Can Kidney Stones Cause Blood Clots?

Kidney stones are hard deposits of minerals and salts that form inside the kidneys, often causing intense pain as they move through the urinary tract. While the immediate concern is pain, many people worry about the possibility of blood clots. The stones themselves do not directly cause systemic blood clots, but the conditions are related in complex ways. Understanding this relationship requires separating the localized bleeding caused by the stone from the indirect risk of a serious, body-wide clotting event.

The Immediate Connection: Blood in the Urinary Tract

The most direct way kidney stones relate to blood involves a condition called hematuria, which is the presence of blood in the urine. This localized bleeding is a frequent sign of a stone passing through the narrow tubes of the urinary system. As the stone moves from the kidney down the ureter, its rough edges scrape and irritate the delicate lining of the urinary tract, causing tissues to tear and leading to bleeding from the tiny blood vessels in the area. Hematuria can manifest in two ways: gross hematuria, where the urine appears pink, red, or tea-colored, and microscopic hematuria, where the blood is only detectable under a microscope. In rare cases, a large amount of blood loss can result in blood clots forming directly within the kidney or ureter, which can then cause flank pain as these clots pass and create an obstruction.

The Systemic Risk: Kidney Stones and DVT/PE

Systemic Clots (DVT and PE)

The more serious concern involves systemic blood clots, specifically deep vein thrombosis (DVT) and pulmonary embolism (PE), which together are known as venous thromboembolism (VTE).
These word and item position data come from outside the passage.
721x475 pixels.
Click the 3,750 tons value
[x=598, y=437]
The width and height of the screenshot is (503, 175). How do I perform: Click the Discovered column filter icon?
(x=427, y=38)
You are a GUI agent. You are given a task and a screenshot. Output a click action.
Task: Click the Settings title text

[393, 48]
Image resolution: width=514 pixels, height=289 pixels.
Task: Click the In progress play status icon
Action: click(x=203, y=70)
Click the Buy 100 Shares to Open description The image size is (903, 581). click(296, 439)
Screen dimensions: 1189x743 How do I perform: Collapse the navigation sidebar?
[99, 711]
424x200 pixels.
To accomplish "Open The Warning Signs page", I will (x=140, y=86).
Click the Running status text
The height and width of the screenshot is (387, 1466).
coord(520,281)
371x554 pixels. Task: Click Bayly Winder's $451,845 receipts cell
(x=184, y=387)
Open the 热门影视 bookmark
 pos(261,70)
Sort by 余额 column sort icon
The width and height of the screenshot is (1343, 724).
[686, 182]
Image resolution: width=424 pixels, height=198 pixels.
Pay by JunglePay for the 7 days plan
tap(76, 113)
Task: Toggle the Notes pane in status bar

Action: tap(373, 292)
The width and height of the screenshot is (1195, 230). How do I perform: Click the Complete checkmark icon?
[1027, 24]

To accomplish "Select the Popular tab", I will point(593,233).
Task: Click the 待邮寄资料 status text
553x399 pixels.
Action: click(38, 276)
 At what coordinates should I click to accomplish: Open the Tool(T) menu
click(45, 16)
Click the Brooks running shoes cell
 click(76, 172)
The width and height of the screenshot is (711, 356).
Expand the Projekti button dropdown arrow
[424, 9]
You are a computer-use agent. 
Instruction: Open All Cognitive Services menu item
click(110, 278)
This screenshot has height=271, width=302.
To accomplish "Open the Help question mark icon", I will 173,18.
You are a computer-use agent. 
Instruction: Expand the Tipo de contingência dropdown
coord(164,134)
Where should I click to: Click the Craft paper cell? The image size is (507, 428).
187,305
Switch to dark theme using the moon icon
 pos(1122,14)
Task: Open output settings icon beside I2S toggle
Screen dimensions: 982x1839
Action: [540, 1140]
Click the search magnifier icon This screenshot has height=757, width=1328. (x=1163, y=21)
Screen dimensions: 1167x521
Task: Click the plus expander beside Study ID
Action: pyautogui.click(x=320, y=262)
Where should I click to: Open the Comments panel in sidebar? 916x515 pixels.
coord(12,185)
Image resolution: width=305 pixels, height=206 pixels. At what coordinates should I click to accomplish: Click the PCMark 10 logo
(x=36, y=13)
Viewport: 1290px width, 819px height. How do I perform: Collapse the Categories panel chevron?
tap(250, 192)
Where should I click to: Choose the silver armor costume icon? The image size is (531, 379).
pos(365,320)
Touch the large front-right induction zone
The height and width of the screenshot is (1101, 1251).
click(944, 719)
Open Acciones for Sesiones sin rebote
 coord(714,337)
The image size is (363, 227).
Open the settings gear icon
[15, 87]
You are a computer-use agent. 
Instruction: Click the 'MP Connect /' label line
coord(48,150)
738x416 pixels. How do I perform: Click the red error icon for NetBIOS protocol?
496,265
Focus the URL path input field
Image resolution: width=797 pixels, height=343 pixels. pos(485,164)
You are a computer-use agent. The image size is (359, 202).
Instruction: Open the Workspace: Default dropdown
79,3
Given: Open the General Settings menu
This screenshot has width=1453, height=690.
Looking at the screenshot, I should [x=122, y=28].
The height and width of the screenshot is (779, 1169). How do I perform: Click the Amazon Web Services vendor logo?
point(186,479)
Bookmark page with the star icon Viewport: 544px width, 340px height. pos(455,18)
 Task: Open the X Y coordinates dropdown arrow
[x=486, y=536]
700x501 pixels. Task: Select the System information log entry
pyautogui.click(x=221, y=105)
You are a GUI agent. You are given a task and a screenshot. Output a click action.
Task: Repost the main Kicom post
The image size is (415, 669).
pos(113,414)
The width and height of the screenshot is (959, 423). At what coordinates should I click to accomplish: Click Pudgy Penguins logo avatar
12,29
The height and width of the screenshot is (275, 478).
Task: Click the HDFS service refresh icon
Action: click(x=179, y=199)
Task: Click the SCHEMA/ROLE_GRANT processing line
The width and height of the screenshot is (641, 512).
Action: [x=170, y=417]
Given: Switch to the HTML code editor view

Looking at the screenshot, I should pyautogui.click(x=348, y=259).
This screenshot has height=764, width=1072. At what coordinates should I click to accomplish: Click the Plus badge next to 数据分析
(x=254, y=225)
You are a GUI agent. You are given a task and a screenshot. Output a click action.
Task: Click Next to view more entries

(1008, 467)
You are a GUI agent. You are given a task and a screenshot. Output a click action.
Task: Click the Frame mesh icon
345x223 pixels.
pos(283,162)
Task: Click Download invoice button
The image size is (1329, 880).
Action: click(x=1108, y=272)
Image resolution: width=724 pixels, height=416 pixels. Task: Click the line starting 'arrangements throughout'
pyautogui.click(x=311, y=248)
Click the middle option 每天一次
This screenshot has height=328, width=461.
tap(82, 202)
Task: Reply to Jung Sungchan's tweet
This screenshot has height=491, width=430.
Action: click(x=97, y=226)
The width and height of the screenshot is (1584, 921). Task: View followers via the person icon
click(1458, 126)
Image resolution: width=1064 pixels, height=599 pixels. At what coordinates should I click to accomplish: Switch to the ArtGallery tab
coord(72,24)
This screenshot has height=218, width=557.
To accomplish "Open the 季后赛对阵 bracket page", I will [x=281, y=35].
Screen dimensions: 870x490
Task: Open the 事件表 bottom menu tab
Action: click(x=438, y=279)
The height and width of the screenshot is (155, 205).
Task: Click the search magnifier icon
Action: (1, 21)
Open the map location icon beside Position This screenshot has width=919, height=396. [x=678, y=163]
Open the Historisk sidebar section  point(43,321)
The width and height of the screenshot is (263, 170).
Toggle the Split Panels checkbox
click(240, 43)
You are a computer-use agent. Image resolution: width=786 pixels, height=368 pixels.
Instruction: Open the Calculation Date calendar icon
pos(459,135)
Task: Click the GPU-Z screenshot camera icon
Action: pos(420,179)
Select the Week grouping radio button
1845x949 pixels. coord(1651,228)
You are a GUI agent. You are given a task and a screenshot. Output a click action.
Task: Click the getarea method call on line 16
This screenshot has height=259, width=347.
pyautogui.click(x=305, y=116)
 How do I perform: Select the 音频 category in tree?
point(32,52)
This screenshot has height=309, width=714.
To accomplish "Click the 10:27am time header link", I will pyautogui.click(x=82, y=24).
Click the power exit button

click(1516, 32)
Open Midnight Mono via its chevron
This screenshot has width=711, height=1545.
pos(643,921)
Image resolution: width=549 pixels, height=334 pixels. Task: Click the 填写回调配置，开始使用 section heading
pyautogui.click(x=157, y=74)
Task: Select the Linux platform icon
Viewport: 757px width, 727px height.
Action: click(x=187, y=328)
A DVT is a clot that forms in a deep vein, usually in the leg, and a PE occurs if that clot breaks off and travels to the lungs. Kidney stones do not directly cause these systemic clots, but they can trigger circumstances that elevate the risk.

Inflammation and Immobility

One significant factor is the inflammatory response associated with severe stone episodes or infection. The body’s coagulation system, which controls clotting, is closely linked to the immune and inflammatory systems. When an infection, such as pyelonephritis (a kidney infection) or a urinary tract infection, arises due to a blocked ureter, the resulting inflammation can trigger the clotting process. Immobility is another factor that mediates the risk. Severe kidney stone pain, known as renal colic, often requires hospitalization or extended periods of bed rest. When movement is minimal, blood flow in the legs slows down, creating an environment where blood clots are more likely to form.

Chronic Kidney Disease and RVT

Recurrent or severe stone disease can sometimes lead to chronic kidney disease (CKD), which is independently associated with an increased tendency for the body to form blood clots. A rare but serious condition called renal vein thrombosis (RVT), where a clot forms in the vein carrying blood away from the kidney, can also occur. While RVT is not typically caused by the stone itself, it can be a complication in people who have underlying kidney issues, such as nephrotic syndrome, which can sometimes be related to kidney damage.

Signs That Require Emergency Care

Stone-Related Emergencies

While most kidney stone episodes resolve without systemic clotting issues, certain signs indicate a medical emergency requiring immediate attention. The presence of fever and chills alongside the intense flank pain suggests an infection behind an obstruction, which can rapidly lead to sepsis. Other severe symptoms include relentless vomiting that prevents fluid intake, or the inability to pass urine at all.

DVT and PE Emergency Signs

Signs of DVT, a potential systemic complication, usually involve symptoms in one leg, including sudden swelling, pain or tenderness, and a feeling of warmth in the affected area. If DVT has progressed to a pulmonary embolism (PE), the symptoms are sudden and affect breathing and the heart. A person experiencing sudden shortness of breath, sharp chest pain, or an unexplained rapid heart rate should seek immediate medical assistance. These symptoms suggest a blockage of blood flow to the lungs, an event that can be life-threatening. Recognizing these distinct sets of emergency symptoms allows for prompt and appropriate medical intervention.